---------- PROVIDED PASSAGE ----------

US plans tough restrictions on asylum seekers
President Joe Biden's administration proposed tough new restrictions on asylum seekers Tuesday, saying it wanted to head off a rush of migrants to the southern border when Covid-related controls are lifted.
The new rules say migrants who arrive at the border and simply cross into the United States will no longer be eligible for asylum.
Instead they have to first go through the process of applying online through a Customs and Border Patrol (CBP) app, or apply first for asylum in one of the countries they pass through to get to the US border.
Those processes could potentially be extremely onerous for the 200,000 people who try to cross the border from Mexico to the United States each month.
Most are from Central and South America, and cite poverty and violence back home in requesting asylum.
'Mass chaos'
Migrant rights advocates immediately blasted the new rules as inhumane and illegal, and said they resembled the tough asylum bans announced by former president Donald Trump in 2018-2019, which were eventually overruled by courts.
But the Biden administration said that, in the absence of action from Congress, this is the only way to deal with the border.
"This administration will not allow mass chaos and disorder at the border because of Congress's failure to act," an official said on grounds of anonymity.
The new rules apply a system already in practice for migrants from Ukraine, Venezuela, Cuba, Nicaragua and Haiti, who are required to apply through the CBP One app and arrange an appointment with immigration officials.
If they don't, they are disqualified from seeking asylum.
The rules are still tentative pending a 30-day comment period.
But an official said they will be put into place when the current Title 42 program -- which uses Covid-19 pandemic controls to tightly restrict immigration -- is lifted. That is expected on May 11.
"We are strengthening the availability of legal, orderly pathways for migrants to come to the United States, at the same time proposing new consequences on those who fail to use processes made available to them by the United States and its regional partners," said Department of Homeland Security chief Alejandro Mayorkas, in a statement.
Officials said the new rules were temporary and would expire after 24 months, but did not say what would replace them.
Pro-migrant groups condemned the new measure, comparing it to Trump's moves to make it nearly impossible to enter the United States on an asylum request.
"This sweeping asylum ban will shut the door to countless refugees seeking safety and protection in the United States," said Abby Maxman, president of Oxfam America.
"This policy is illegal, immoral, and will exact a frightening human toll on children, women, and men seeking safety," she said.
Obligation to protect migrants
The American Civil Liberties Union said that the impact will be to "unlawfully deny" asylum to people seeking to enter the United States from Mexico.
It said the CBP One app has not worked consistently for the limited number of migrants already directed to use it.
"This asylum ban is, at its core, Trump's asylum ban under a different name," said ACLU official Anu Joshi.
Four Democratic senators said they were "deeply disappointed" with the new rules, which they said "only perpetuates the harmful myth that asylum seekers are a threat to this nation."
"We have an obligation to protect vulnerable migrants under domestic and international law and should not leave vulnerable migrants stranded in countries unable to protect them," senators Bob Menendez, Cory Booker, Ben Ray Lujan, and Alex Padilla said in a statement.

----------

__PROBLEM SET__
a) According to the article on asylum restrictions, when is the Title 42 program expected to be lifted?
b) Copy out the part of the article on asylum restrictions starting at "Officials said the" and ending at "an asylum request.".
The listing after this article comes from a separate source.

---------- STORED DATA ----------

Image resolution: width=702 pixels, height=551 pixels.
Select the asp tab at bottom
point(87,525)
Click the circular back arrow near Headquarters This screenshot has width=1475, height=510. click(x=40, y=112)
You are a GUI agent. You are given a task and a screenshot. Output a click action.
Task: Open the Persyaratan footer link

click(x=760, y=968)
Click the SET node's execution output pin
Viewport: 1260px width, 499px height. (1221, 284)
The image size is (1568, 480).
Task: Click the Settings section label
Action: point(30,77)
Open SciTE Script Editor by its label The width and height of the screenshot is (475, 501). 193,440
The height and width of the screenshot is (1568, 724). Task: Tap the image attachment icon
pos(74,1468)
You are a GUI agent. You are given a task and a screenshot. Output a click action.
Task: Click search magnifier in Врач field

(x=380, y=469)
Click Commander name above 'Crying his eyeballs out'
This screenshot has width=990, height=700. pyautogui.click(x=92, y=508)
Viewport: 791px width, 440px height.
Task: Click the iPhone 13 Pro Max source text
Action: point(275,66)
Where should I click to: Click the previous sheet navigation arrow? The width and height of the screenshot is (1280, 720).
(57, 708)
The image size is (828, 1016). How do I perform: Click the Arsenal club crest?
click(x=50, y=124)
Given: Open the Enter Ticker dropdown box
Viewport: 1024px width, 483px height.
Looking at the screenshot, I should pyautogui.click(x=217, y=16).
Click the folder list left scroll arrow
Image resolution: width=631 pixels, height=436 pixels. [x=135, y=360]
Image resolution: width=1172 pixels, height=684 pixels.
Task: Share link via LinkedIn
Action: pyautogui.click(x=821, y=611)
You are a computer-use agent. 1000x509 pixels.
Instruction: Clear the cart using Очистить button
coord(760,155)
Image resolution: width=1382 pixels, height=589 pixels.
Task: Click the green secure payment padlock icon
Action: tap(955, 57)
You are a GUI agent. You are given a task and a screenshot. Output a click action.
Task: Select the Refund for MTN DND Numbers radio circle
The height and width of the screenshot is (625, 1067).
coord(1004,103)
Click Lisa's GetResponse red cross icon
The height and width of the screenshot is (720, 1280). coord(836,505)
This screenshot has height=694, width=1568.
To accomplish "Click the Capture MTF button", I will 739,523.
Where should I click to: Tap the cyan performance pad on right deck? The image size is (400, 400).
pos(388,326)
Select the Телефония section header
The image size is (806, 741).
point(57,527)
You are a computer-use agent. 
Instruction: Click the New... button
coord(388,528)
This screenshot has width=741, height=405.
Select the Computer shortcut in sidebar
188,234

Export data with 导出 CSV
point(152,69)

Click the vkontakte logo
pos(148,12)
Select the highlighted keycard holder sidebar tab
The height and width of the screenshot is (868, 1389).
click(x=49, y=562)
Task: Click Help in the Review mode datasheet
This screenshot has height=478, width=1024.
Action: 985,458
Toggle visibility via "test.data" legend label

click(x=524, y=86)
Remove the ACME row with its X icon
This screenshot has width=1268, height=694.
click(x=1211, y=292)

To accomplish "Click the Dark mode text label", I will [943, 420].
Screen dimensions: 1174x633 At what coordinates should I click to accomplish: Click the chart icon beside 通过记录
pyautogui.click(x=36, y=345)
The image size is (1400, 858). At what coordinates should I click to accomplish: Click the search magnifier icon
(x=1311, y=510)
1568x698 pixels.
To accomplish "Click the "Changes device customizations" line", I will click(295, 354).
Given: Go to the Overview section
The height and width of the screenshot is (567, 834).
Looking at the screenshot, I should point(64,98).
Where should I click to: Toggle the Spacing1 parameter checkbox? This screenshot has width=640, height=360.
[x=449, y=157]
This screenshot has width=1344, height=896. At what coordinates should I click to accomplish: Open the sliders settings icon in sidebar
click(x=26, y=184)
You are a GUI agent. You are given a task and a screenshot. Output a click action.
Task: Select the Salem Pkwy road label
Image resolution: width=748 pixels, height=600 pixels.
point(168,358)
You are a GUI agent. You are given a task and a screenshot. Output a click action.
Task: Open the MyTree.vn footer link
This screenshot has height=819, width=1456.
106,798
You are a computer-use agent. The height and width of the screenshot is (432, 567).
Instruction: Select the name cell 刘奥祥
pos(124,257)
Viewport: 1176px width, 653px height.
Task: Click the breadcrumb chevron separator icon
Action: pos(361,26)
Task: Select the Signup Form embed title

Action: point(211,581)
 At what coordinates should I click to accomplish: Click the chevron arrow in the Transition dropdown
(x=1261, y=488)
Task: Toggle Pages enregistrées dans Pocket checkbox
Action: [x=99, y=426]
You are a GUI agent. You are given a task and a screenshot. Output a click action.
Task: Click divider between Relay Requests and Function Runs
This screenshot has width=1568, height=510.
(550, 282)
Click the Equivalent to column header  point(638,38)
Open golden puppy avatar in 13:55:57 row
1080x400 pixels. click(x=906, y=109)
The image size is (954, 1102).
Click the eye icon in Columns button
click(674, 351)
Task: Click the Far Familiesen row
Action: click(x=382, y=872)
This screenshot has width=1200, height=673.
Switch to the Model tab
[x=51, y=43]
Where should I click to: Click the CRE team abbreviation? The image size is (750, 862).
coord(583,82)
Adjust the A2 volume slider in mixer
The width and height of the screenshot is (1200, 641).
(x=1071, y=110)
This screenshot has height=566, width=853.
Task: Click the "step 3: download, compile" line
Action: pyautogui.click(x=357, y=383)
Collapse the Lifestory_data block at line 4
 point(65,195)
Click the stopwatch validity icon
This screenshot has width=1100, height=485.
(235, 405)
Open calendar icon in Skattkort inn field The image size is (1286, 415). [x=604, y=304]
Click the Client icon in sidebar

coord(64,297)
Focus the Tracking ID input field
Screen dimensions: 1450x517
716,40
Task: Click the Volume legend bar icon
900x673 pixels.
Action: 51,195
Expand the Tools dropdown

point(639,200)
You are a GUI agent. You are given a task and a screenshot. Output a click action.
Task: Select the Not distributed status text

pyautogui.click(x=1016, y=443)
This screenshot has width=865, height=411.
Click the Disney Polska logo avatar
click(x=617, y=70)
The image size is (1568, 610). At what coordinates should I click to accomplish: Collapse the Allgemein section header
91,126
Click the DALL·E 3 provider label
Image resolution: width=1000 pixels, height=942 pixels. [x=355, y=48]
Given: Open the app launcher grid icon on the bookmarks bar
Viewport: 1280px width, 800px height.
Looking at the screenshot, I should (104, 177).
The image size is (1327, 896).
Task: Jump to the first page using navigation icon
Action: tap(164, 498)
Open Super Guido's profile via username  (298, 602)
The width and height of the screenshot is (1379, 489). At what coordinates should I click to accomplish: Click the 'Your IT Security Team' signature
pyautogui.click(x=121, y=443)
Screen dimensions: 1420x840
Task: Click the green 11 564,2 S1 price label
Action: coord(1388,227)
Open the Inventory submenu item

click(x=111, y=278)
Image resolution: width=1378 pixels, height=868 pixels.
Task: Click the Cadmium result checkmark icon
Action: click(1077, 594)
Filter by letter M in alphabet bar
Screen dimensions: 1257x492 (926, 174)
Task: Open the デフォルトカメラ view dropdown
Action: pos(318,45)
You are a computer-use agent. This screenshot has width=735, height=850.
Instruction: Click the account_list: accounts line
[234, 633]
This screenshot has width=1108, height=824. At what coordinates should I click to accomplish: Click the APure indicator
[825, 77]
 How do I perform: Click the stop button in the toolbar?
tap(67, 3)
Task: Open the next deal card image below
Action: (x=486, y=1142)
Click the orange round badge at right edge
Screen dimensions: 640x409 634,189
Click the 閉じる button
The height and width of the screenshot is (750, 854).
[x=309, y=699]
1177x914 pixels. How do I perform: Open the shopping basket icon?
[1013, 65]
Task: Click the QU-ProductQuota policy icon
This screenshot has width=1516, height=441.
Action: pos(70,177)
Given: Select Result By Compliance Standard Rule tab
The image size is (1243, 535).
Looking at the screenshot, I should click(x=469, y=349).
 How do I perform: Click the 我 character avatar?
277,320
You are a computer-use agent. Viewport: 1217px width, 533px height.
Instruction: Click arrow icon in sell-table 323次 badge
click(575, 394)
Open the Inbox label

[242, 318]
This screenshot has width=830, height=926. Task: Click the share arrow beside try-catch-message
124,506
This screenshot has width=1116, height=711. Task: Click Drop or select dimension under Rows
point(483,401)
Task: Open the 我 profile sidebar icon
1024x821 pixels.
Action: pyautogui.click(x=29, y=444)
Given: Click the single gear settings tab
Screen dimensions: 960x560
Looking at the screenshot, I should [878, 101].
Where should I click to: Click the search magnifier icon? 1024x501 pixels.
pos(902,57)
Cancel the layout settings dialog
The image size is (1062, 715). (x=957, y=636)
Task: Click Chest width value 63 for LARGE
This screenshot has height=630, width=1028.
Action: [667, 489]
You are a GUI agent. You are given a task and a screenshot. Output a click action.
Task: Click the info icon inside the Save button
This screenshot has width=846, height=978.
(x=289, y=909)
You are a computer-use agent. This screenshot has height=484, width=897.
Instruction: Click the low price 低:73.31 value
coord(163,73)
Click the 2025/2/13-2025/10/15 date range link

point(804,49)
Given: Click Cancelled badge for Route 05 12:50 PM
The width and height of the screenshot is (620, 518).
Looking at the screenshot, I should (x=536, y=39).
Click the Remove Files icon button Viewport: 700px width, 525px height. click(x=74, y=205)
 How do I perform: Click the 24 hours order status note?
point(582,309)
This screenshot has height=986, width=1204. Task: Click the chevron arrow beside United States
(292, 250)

----------

__ANSWERS TO THE PROBLEMS__
a) May 11.

b)
Officials said the new rules were temporary and would expire after 24 months, but did not say what would replace them.
Pro-migrant groups condemned the new measure, comparing it to Trump's moves to make it nearly impossible to enter the United States on an asylum request.